In other words, there’s no guarantee at the end of it all that the rebels are going to like the final result any better than they did what turned out to be the interim one.

However, there are other ways of looking at the situation, less in terms of winners and losers, and more in terms of what the Gospel might counsel in a situation of conflict.

Francis is, after all, the “Pope of Mercy,” the pope who called an entire special jubilee year devoted to the theme of mercy, whose passion for the sacrament of reconciliation is palpable, and whose episcopal motto is miserando atque eligendo … “choosing through the eyes of mercy.”

From that point of view, the pope was simply choosing to exercise mercy, deciding that healing and reconciliation, ultimately, was more important than getting his own way.

Like any good confessor, however, Francis did not allow the opposition in Ahiara to walk away without penance. Before granting them forgiveness, he had forced the opposition clergy to their knees with his letter, demanding an apology and unambiguously pointing out the error of their ways.

Likewise, one could argue that Okpaleke himself took the high ground, realizing that the standard under Church law for the removal of a pastor isn’t personal guilt or innocence for some offense – in fact, no one has ever formally accused Okpaleke of doing anything wrong, save for the accident of being born into the wrong group – but rather when that person’s ministry has become “harmful or at least ineffective.”

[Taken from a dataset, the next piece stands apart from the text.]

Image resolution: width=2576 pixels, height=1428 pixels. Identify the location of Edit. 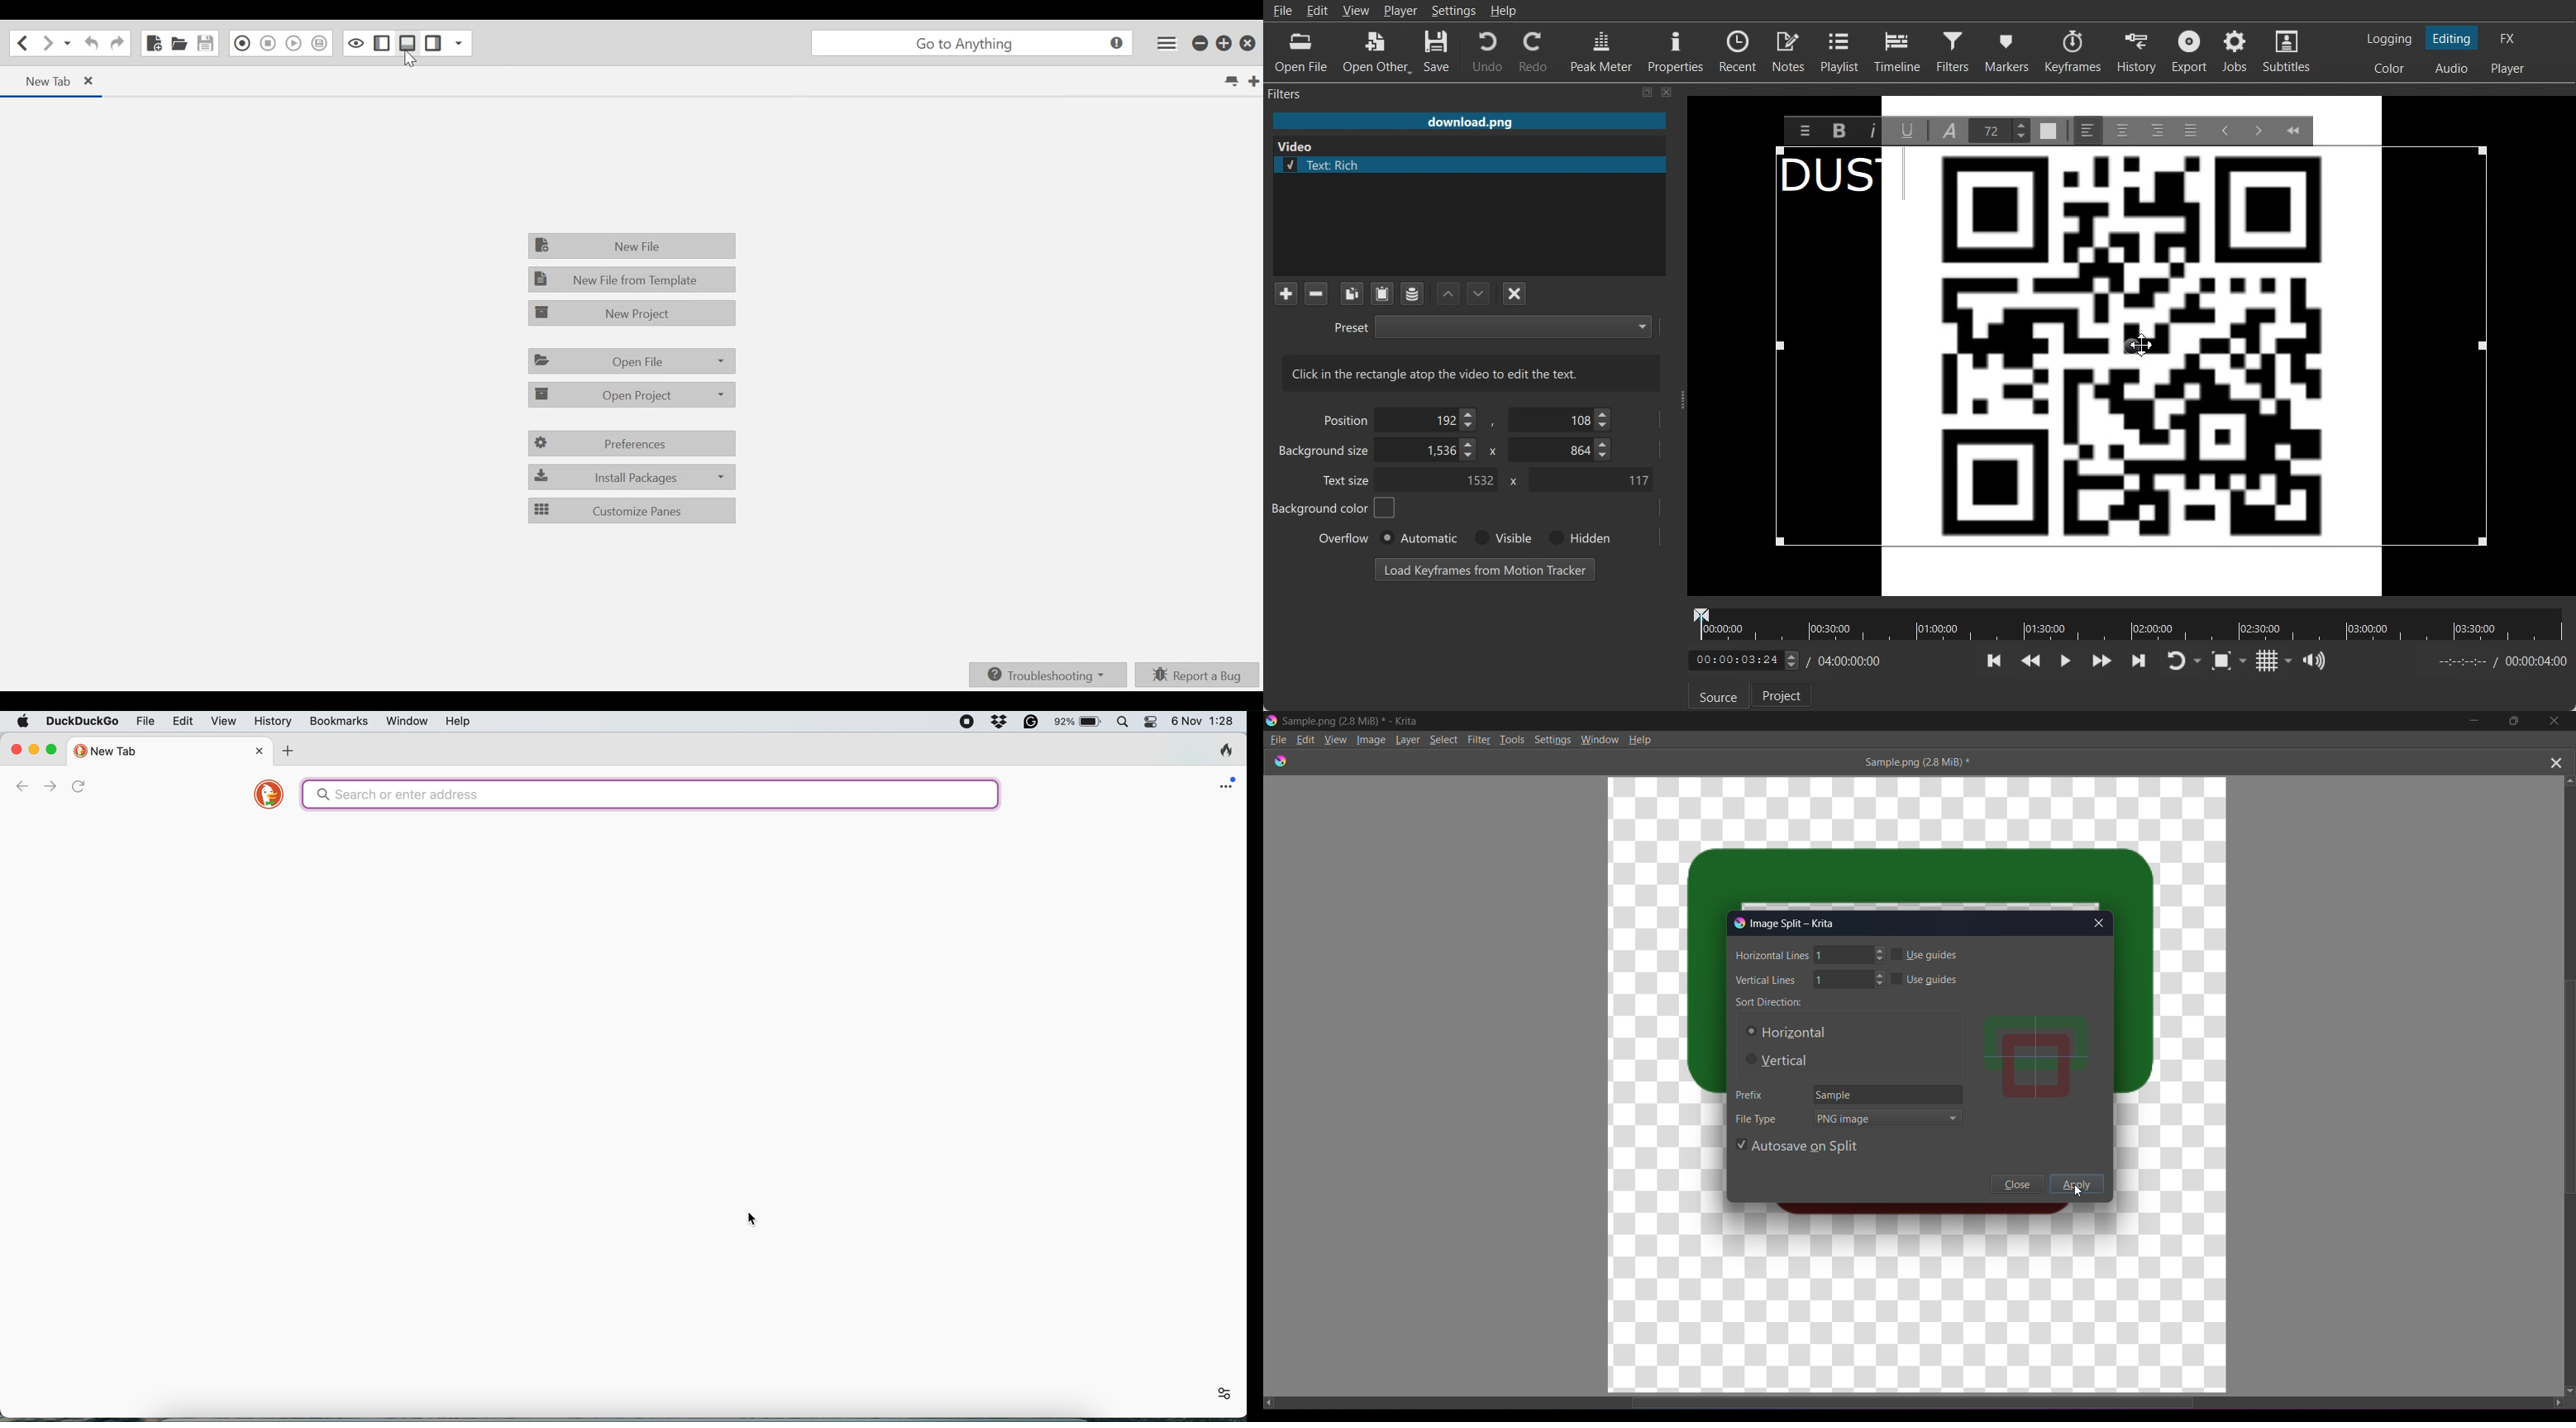
(1306, 738).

In that sense, it’s possible to interpret the situation as Okpaleke, with the consent of Francis, simply realizing that the only way for the diocese to move forward was for him to step aside, which would mean, effectively, that he decided to take a hit for the team.

It’s quite possible, of course, the situation is actually all of these things: A pope exercising mercy, a bishop exercising humility and self-sacrifice, and still, one side clearly getting what it wanted while the other didn’t.

In other words, it could just be a complicated mess, with elements of grace and nobility bound up with humiliation, loss of face, and power politics. One’s tempted to say, “Welcome to the Catholic Church!”